## WRITTEN REQUEST
Please reproduce every line of the material below word for word.

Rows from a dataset
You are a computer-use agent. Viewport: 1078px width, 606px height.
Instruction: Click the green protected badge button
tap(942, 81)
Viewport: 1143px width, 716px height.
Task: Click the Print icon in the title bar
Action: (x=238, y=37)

## CORRECT OUTPUT
You are a computer-use agent. Viewport: 1078px width, 606px height.
Instruction: Click the green protected badge button
tap(942, 81)
Viewport: 1143px width, 716px height.
Task: Click the Print icon in the title bar
Action: (x=238, y=37)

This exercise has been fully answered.